» YOUR ASSIGNMENT
Using the data below, return every line that holds the word "computer".

» DATA SHOWN
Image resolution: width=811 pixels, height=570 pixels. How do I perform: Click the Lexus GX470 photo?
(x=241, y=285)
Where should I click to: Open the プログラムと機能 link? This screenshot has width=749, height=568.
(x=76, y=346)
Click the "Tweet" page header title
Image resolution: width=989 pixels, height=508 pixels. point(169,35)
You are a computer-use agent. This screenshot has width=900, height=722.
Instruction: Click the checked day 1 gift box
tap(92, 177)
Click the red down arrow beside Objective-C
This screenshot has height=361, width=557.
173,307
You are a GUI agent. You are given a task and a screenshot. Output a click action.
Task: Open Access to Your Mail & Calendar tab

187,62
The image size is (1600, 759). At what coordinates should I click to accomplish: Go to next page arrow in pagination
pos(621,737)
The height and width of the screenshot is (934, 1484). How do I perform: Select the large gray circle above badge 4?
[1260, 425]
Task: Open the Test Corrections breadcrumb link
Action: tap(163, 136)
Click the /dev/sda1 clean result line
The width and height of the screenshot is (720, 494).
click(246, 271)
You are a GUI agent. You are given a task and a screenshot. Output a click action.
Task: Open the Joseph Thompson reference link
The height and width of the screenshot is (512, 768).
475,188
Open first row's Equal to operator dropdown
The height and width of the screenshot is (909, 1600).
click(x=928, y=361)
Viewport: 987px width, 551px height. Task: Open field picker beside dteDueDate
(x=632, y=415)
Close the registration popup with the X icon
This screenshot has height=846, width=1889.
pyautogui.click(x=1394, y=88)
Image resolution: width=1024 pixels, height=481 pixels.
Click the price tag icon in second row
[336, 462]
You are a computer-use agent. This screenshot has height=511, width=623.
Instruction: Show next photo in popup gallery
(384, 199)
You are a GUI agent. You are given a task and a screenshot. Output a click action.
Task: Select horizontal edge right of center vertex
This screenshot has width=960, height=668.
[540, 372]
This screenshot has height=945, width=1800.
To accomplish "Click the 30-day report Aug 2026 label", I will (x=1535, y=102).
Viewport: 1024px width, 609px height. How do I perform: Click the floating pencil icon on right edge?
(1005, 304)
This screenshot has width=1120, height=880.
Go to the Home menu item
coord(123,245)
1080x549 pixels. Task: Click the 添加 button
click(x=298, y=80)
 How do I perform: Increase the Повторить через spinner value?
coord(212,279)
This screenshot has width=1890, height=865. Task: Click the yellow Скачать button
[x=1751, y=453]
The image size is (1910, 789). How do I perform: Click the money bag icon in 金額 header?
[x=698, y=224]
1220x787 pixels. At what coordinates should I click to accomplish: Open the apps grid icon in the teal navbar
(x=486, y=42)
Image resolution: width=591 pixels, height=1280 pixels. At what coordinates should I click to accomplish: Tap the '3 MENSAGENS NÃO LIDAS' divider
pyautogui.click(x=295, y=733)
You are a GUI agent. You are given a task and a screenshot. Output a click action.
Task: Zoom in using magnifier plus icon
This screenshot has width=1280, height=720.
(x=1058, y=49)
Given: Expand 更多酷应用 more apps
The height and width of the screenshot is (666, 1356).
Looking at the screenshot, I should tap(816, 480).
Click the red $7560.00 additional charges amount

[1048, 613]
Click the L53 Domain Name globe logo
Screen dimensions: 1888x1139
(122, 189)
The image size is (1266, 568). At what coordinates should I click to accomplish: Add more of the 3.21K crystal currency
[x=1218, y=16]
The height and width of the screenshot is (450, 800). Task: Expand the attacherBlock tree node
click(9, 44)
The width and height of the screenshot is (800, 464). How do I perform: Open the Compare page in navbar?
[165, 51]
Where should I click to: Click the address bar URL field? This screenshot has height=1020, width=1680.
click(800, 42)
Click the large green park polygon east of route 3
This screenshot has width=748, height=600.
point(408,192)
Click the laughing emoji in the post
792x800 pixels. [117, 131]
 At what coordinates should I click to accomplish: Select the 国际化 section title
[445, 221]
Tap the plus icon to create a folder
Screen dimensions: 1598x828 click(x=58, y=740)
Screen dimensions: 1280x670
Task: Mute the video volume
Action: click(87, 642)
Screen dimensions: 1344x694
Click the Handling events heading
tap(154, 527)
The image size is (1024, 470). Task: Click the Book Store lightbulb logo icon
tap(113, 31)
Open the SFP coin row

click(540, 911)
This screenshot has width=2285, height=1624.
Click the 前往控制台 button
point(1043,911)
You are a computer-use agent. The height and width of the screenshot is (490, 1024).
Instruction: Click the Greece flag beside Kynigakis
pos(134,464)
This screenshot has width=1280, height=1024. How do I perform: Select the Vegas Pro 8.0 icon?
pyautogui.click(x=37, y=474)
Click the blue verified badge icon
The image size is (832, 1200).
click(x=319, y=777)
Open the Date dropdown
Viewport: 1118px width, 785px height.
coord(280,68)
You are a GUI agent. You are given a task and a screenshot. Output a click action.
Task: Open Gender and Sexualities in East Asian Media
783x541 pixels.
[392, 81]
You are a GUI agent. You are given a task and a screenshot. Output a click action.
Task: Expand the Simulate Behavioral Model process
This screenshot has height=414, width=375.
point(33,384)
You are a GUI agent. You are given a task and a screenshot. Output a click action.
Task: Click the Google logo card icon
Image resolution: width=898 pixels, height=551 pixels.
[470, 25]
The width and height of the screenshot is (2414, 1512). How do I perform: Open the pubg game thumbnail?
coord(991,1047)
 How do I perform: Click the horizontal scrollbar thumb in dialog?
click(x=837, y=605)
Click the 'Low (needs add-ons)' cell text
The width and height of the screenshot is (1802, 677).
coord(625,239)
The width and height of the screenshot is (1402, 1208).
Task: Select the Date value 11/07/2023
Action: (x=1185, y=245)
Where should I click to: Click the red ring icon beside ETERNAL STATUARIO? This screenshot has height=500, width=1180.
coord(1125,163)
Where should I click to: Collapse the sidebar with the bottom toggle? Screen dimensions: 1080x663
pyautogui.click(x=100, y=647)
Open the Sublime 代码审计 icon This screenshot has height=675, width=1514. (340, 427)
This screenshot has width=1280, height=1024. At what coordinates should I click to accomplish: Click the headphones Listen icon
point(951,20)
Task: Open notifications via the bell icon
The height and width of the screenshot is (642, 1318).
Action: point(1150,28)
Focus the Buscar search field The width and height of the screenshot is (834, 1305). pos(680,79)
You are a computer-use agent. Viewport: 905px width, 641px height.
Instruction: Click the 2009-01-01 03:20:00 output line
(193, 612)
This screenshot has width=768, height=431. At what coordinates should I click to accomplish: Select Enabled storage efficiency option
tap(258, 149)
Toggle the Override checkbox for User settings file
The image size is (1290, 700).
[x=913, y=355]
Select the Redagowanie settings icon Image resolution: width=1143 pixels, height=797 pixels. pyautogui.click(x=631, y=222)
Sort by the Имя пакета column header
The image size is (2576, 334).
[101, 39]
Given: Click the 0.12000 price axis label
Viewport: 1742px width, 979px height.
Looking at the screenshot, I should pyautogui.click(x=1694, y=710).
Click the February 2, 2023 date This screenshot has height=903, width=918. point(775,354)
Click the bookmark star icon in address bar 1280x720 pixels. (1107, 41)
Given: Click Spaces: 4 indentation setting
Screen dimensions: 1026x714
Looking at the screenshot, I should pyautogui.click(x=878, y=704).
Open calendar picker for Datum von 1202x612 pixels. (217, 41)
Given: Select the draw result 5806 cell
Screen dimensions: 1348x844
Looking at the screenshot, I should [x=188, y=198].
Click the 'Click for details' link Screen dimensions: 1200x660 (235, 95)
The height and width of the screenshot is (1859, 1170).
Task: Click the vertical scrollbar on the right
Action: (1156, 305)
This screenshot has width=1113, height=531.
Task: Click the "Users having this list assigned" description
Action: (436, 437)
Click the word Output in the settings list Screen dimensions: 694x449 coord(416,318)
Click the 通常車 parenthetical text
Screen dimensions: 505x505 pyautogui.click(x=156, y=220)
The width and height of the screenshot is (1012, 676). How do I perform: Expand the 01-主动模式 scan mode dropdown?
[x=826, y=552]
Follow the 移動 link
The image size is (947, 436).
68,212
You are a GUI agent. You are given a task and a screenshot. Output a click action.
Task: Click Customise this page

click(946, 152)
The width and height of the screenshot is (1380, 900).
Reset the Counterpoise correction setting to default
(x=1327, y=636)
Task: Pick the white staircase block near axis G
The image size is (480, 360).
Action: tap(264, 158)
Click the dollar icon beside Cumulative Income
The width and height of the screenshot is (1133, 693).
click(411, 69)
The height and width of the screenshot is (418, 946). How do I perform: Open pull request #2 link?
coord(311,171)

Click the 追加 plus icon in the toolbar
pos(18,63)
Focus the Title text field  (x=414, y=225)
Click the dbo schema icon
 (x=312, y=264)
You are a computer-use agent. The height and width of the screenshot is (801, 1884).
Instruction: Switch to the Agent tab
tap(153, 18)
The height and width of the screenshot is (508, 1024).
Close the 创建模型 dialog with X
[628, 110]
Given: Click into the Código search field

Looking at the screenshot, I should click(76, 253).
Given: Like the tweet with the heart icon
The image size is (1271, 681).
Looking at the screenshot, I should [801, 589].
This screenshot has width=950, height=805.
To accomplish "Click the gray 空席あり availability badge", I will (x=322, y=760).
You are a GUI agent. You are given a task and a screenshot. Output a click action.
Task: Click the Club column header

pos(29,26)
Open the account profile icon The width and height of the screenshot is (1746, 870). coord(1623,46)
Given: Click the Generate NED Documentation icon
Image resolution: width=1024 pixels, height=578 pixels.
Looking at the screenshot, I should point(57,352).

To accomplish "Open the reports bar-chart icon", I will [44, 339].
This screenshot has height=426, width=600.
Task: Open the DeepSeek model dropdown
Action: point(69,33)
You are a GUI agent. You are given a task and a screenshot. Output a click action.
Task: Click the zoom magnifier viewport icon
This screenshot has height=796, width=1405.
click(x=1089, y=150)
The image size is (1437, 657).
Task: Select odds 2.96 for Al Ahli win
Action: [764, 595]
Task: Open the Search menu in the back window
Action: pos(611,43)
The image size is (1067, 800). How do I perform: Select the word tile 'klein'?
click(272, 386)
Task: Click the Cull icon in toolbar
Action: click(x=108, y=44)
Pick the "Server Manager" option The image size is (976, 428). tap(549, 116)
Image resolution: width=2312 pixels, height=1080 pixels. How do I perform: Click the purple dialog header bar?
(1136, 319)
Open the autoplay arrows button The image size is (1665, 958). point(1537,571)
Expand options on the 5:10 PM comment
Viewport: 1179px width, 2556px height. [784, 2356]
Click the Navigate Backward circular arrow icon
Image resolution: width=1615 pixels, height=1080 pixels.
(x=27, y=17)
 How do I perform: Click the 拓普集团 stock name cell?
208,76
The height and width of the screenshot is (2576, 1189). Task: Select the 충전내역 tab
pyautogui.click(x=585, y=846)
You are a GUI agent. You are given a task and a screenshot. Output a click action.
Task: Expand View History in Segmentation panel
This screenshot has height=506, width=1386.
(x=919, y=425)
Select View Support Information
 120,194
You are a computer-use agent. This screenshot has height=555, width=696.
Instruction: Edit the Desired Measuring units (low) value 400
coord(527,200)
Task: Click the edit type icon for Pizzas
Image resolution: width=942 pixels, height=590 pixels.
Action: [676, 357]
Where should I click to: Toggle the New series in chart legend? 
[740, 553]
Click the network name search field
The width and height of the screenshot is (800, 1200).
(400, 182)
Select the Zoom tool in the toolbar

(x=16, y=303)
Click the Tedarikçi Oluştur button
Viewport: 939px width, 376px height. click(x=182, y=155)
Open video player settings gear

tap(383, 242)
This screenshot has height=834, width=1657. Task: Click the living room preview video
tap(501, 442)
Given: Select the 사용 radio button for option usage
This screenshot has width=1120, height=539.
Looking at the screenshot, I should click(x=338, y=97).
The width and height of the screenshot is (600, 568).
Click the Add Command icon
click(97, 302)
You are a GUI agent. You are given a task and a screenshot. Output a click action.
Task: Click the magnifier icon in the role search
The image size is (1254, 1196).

» EXPECTED OUTPUT
You are a computer-use agent. This screenshot has width=900, height=722.
You are a computer-use agent. This screenshot has height=511, width=623.
You are a computer-use agent. The height and width of the screenshot is (490, 1024).
You are a computer-use agent. Viewport: 905px width, 641px height.
You are a computer-use agent. The height and width of the screenshot is (801, 1884).
You are a computer-use agent. This screenshot has height=555, width=696.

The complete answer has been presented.